• [Required work] Where the word "Tigges" shows up in the entries below, please copy the whole line.

◇ ◇ ◇ ◇

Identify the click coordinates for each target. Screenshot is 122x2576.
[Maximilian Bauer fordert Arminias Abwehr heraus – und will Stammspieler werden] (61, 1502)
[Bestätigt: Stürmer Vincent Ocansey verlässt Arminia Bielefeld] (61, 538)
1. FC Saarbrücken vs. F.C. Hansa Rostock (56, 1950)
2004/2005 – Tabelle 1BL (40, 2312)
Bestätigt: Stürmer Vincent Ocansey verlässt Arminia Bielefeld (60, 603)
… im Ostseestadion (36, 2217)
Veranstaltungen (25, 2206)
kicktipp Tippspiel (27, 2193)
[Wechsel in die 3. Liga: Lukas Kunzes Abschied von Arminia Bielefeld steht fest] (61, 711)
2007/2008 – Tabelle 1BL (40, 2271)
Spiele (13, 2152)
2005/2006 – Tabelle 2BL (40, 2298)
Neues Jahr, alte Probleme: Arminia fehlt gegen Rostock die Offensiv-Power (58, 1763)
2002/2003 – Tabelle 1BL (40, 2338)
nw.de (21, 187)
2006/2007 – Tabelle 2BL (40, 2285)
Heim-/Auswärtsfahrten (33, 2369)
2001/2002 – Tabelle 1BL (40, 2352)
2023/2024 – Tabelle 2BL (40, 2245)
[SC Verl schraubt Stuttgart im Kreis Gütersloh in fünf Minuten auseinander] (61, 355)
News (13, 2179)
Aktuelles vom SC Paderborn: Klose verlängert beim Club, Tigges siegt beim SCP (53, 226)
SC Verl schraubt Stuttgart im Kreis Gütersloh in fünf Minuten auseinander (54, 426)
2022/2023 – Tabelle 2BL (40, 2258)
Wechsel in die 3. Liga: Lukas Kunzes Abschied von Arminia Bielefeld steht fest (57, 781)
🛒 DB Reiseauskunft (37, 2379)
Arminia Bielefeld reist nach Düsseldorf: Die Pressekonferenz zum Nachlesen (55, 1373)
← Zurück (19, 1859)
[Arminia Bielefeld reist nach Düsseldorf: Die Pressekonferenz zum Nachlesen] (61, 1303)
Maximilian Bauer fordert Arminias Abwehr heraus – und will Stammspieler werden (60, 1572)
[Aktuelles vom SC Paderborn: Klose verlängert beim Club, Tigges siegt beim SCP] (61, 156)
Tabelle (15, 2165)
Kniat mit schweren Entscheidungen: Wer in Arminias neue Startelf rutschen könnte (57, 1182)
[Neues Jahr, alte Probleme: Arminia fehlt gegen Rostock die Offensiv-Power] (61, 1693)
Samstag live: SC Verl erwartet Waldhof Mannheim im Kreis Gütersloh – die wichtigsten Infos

◇ ◇ ◇ ◇

• [Answer section]
Aktuelles vom SC Paderborn: Klose verlängert beim Club, Tigges siegt beim SCP (53, 226)
[Aktuelles vom SC Paderborn: Klose verlängert beim Club, Tigges siegt beim SCP] (61, 156)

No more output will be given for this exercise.